I am pleased to annouce version 0.5.5 of the functional library fmlib. The main part of version 0.5.5 is the sublibrary Fmlib_parse which has now support for combinator parsing with the separation of parsing and lexing. The new version is available via opam.
Combinator parsers usually do not separate the parser from the lexer. This is a disadvantage in parsing languages which have keywords which look like identifiers. A combinator parser usually needs a lot of backtracking (which costs sperformance) when parsing such a language.
In order to improve the situation Fmlib_parse allows the separation of parsing and lexing. The lexer usually needs very little or no backtracking to parse the lexical tokens. Any backtracking in the parser does not pushback larges sequences of characters to the input stream, it just pushes back already correctly parsed lexical tokens (which is cheaper) and does not need to rescan the pushed back lexical tokens character by character. See parse_lex (fmlib_parse.parse_lex) for details.
Furthermore the sublibrary Fmlib_browse supports the function map on virtual doms and attributes of the virtual dom and allows subscriptions on_animation. Look into doc (fmlib_browser.doc) to see how Fmlib_browser supports web applications written in ocaml.
Fmlib is a cool library. I remember finding it before when I tried looking at functional B-Tree implementations and coming across some discussion when someone said to use separate arrays for keys and values instead of using a (key * value) tuple.
I did a brief implementation of that (just append and lookup) and found that the resulting B-Tree was slower than an ordinary AVL or other balanced tree (I think likely because of the array-copying cost). So the advice that was given to you back then may be worth ignoring (or maybe my implementation was bad).
Hello Humsa. This is an old discussion. If you consider the pure access to keys and values, then it is better to use two arrays, because there is one indirection less (the tuple) as long as you need either the key or the value. In terms of insertion and deletion of key value pairs having two separate arrays is more work, because you need array allocation and array copying for insertion/deletion of keys and the same for insertion/deletion of values.

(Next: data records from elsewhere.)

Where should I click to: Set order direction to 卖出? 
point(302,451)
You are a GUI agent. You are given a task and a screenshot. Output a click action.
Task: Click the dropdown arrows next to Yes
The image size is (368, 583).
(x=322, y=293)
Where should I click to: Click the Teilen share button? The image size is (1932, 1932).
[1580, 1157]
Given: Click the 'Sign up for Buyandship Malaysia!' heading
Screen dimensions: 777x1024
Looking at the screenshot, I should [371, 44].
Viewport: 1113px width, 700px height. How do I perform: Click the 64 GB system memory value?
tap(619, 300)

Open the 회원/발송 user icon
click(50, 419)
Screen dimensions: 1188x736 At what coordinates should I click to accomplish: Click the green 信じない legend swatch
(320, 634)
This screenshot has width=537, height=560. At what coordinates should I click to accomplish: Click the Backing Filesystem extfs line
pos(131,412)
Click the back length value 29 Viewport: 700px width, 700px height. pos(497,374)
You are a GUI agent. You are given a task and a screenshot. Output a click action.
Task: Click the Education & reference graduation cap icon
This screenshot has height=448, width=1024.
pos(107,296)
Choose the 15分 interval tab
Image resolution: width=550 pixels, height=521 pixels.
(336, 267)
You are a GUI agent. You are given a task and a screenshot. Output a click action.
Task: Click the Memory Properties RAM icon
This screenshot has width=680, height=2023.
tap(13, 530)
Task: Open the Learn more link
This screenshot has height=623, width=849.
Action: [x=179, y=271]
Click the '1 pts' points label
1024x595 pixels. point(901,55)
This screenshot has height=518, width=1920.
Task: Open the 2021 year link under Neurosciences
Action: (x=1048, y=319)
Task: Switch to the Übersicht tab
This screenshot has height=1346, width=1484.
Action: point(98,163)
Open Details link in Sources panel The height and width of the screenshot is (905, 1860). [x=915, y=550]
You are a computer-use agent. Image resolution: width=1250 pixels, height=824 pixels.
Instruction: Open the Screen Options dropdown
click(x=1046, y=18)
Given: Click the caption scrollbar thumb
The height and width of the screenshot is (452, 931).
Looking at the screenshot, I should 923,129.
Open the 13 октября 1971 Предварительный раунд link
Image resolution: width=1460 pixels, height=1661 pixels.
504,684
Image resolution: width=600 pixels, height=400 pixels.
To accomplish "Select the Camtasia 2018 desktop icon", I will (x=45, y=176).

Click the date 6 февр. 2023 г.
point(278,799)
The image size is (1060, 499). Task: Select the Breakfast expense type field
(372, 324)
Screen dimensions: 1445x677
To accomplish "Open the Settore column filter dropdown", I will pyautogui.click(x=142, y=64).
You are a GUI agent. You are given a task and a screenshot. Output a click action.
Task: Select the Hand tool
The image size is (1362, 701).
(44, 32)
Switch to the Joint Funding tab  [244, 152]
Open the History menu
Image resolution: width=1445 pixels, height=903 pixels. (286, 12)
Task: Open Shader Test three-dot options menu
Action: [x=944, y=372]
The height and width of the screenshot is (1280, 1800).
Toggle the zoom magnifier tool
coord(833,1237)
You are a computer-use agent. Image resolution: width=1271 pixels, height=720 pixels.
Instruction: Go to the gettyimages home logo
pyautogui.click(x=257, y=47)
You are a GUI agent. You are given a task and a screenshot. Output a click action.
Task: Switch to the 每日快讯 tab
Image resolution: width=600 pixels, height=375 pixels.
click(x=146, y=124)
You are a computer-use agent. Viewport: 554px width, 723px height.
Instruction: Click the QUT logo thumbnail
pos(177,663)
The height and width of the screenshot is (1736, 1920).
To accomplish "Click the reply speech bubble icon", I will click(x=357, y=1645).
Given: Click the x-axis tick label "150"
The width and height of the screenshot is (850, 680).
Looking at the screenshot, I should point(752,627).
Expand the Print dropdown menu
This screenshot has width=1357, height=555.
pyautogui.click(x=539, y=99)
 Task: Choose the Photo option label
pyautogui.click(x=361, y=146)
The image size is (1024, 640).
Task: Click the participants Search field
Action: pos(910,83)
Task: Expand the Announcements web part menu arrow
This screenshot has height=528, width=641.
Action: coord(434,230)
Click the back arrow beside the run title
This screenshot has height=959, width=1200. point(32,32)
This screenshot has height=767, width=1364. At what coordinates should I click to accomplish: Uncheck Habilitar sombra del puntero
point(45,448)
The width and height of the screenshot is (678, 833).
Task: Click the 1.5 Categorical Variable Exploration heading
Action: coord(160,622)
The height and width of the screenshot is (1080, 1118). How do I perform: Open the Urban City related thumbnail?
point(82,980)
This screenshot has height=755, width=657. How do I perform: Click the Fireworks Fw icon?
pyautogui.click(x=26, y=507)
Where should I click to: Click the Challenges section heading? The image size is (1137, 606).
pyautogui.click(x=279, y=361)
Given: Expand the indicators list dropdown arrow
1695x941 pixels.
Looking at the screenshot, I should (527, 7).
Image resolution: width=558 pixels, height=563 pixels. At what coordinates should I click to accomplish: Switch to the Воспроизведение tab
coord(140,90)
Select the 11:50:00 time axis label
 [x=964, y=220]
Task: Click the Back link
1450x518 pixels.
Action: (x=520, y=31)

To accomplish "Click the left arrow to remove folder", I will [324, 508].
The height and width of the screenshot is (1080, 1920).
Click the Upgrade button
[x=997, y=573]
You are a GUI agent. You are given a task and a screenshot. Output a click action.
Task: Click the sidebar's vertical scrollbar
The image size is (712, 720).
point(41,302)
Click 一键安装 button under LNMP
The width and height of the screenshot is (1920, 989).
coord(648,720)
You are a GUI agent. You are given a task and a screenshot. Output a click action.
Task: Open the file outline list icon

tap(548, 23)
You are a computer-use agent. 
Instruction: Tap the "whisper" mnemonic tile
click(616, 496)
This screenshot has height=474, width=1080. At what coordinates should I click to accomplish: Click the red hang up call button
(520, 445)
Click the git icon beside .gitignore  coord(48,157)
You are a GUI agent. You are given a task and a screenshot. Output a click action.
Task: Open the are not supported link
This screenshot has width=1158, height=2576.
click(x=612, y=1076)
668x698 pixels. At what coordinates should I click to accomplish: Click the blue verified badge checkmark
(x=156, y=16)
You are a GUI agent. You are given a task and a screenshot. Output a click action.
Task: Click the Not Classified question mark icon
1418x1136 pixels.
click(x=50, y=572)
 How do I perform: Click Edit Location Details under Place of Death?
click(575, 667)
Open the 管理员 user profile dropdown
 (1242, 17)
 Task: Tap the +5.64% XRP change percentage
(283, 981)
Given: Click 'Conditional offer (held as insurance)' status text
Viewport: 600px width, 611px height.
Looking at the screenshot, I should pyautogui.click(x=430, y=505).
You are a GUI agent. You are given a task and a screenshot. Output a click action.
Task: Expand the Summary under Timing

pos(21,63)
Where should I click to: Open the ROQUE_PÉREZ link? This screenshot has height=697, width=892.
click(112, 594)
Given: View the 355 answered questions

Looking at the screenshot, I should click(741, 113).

In terms of insertion and deletion I think that avl or other balanced trees are more efficient than btrees (or similar array based trees). The question is how much?
I use btrees if insertion and deletion are not the dominant operations. If finding is the dominant operation then from my understanding btrees are unbeatable. Therefore they are used in nearly all database applications where lookup is the dominant operation. In my applications this is usually the case. There are much more lookup operations than insertion/deletion operations.
However this is just my theoretical analysis. I have not made any experiments and measurements to support this. I would be very interested in measurements in practical settings.